Si Gina Haspel et Kirstjen Nielsen sont aujourd’hui les véritables fers de lance du renseignement et de la sécurité aux États-Unis, la première à la tête de la CIA et la seconde comme patronne de la sécurité intérieure, elles n’en sont pas moins les véritables instigatrices de la politique extérieure de leur pays dans les domaines de leur compétence. Ces deux femmes, qui ont gravi les échelons de l’administration américaine par le seul biais de la méritocratie, valeur chère aux puristes américains, peuvent déployer leurs programmes à la tête de leurs départements respectifs sans craindre de blocage ou une quelconque influence de la part de la Maison Blanche, et ce en raison de spécificités juridiques et constitutionnelles qui sont l’apanage de la démocratie américaine. Dans un article intitulé «Les dames en fer», Ahmed Charai explique avec la plume de l’expert qui est la sienne, cette facette peu connue de la relation entre l’exécutif américain et la plus grande agence de renseignement du monde.

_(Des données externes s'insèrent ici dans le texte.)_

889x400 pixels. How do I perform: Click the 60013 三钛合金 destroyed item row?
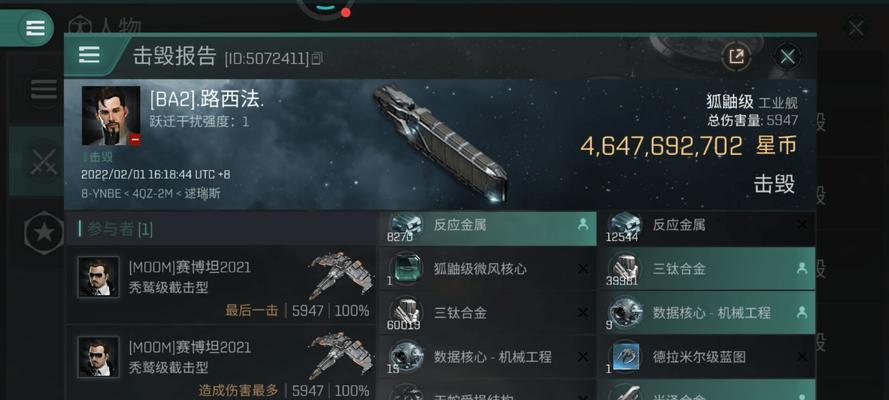(x=488, y=313)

Certains dirigeants arabes s’étaient distingués, en aparté, par des discours sexistes contre Madeleine Albright, l’ancienne Secrétaire d’Etat ou encore contre Condoleezza Rice, discours qui ne sont pas à leur honneur. Cette fois, deux femmes ont été nommées à la tête de ce qui est le centre du pouvoir aux USA, le renseignement.
Kirstjen Nielsen a été nommée à la tête du DHS, la sécurité intérieure. C’est une administration qui a un effectif de deux cent mille employés. Elle a été créée après le 11 septembre pour regrouper plusieurs branches disparates de l’administration, cela va de la gestion des urgences, aux douanes, à la protection des frontières et à l’immigration. C’est un poste extrêmement important.

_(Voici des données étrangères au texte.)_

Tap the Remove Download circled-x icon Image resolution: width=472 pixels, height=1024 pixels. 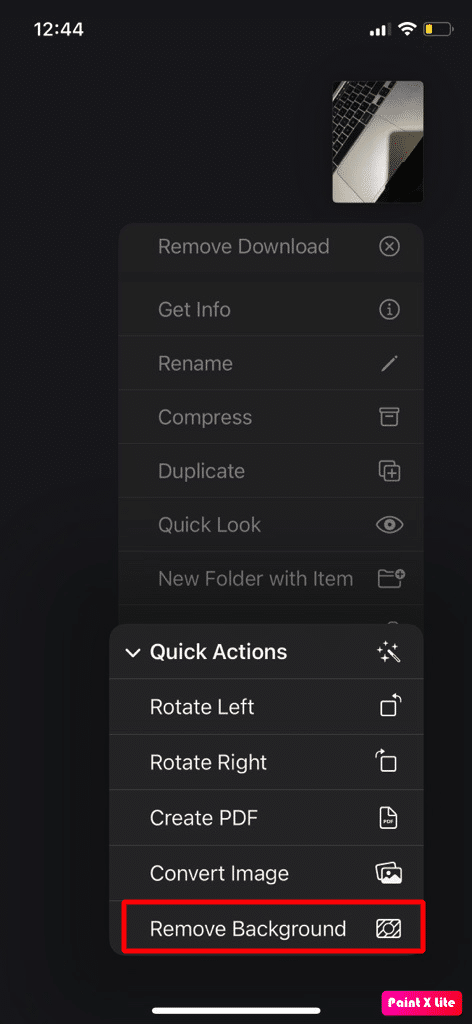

La CIA, au-delà des fantasmes, reste l’outil de renseignement extérieur le plus performant du monde et donc un outil essentiel pour la politique étrangère américaine. Gina Haspel est la première femme à être nommée à Langley.
Mais il ne s’agit pas là de discrimination positive. Gina Haspel a le service public chevillé au corps. Elle voulait intégrer West Point, la prestigieuse académie militaire, qui était, à l’époque fermée aux femmes. Elle travaille avec le 10ème groupe des forces spéciales, puis rejoint la CIA. Pendant 30 ans, elle a travaillé en 1ère ligne, avant de devenir directrice adjointe, puis directrice depuis peu. L’un de ses prédécesseurs, John Brenan, pourtant démocrate, a loué sa compétence et son intégrité, en défendant sa nomination.
Ce sont donc deux profils pointus, adaptés aux responsabilités qui sont désormais les leurs.
L’autre point à souligner, c’est que l’architecture institutionnelle aux USA est très particulière. Bien que nommés par le Président, les directeurs des agences n’obéissent à ses directives que dans le respect des lois et surtout de la mission des institutions qu’ils président. C’est une constante aux USA qui fait vivre, au-delà des discours, la démocratie.
Les deux femmes auront en charge deux combats essentiels dans le programme de Donald Trump. Gina Haspel aura la charge de la lutte anti- terroriste. Elle connait le dossier sur le bout des doigts. Du financement à l’embrigadement religieux, au recrutement. Ses notes influeront nécessairement sur la diplomatie, d’autant plus que Mike Pampeo, le Secrétaire d’Etat, est un ancien collègue, qui connait donc l’importance du renseignement. En définitive, ce ne sont pas les tweets du Président qui impacteront le travail de la CIA, mais l’inverse.
Nielsen aura en charge l’épineux dossier de l’immigration. Les propositions du Président, maximalistes, seront à l’épreuve des réalités sur le terrain, mais aussi confrontées au droit. Nul doute que l’action du renseignement intérieur se situera sur cette crête. C’est cette permanence du service public qui fait qu’aux USA, un président n’est pas omnipotent, et c’est un vrai signe de démocratie.